Мы же с Екатериной Петровной и Марией застыли, как фигуры в Летнем саду, с непониманием переглядываясь друг с другом.
Что же такое произошло за эти несколько дней, что так разительно изменили его отношение ко мне, и всей ситуации в целом?
– И какие причины вам мешают, милостивый государь? – спросил губернатор раздражаясь.
– Видите ли, Ваше превосходительство, намедни я получил письмо, от господина Виллие, с подробными указаниями, касаемо госпожи баронессы.

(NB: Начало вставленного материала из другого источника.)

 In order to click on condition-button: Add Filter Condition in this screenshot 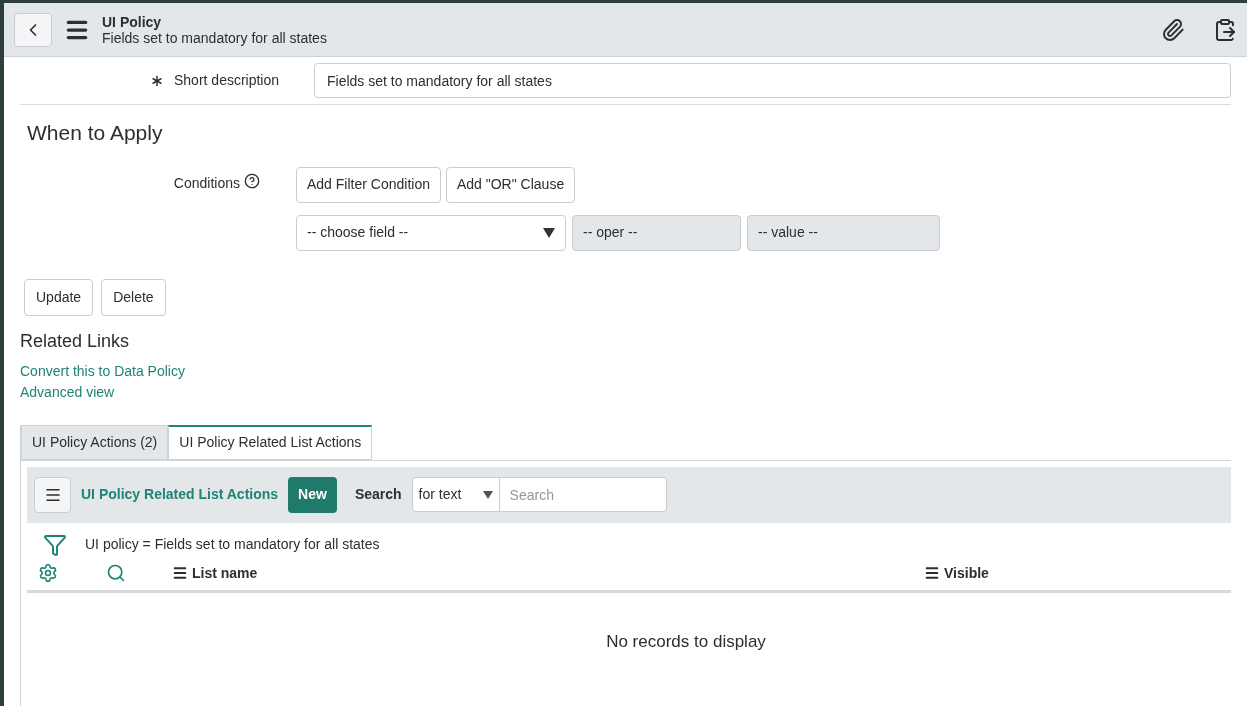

Она должна на практике подтвердить многие свои знания, а посему я должен буду периодически предоставлять отчёты об оной деятельности в академию. Потому покорно прошу меня простить, но сие никак не возможно, если барышня будет практиковать в больнице.
Всё это майор произнёс с напускным смирением, в которое, в прочем, никто из присутствующих не поверил.

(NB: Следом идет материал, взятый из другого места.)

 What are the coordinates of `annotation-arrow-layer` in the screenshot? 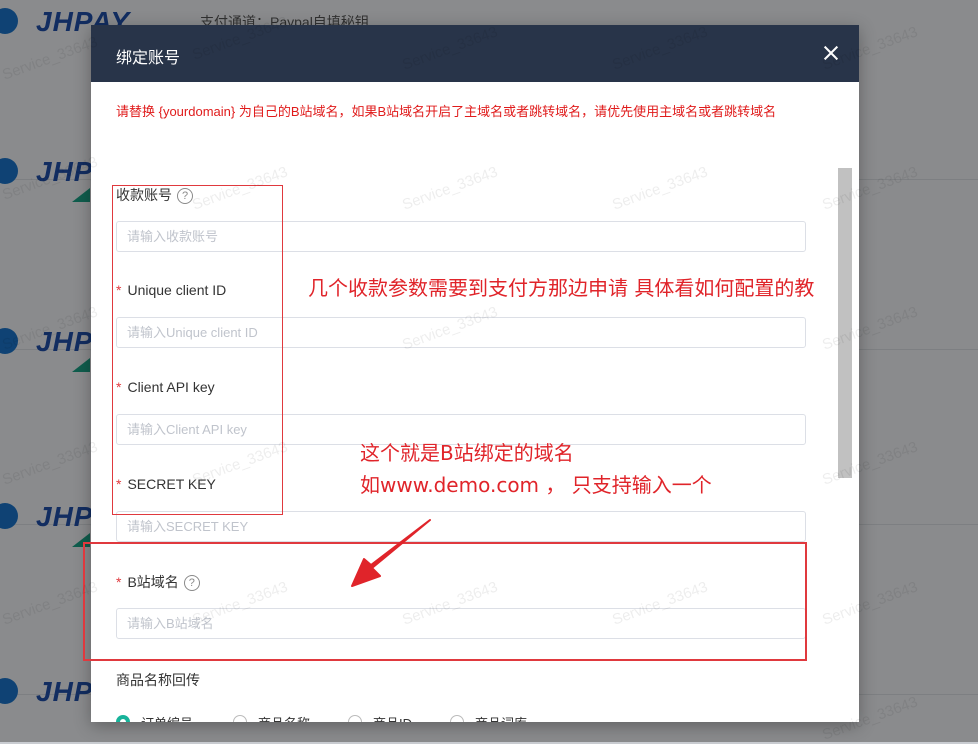 It's located at (391, 553).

– Мадмуазель Луиза, я надеюсь вы уже сможете приступить к своим обязанностям в понедельник? – спросил он улыбаясь.
И почему Яков Васильевич не может оставить меня в покое даже тут? Да, мне пришлось искать возможность давления сверху, чтобы преодолеть предубеждение и твердолобость медицинской верхушки, нежелающей видеть женщин в своих рядах. Но ведь я доказала собственные знания, и готова была подтверждать их работой с больными. Так зачем ставить меня в такие неудобные и весьма компрометирующие условия? Они хотят вынудить меня отказаться от практики?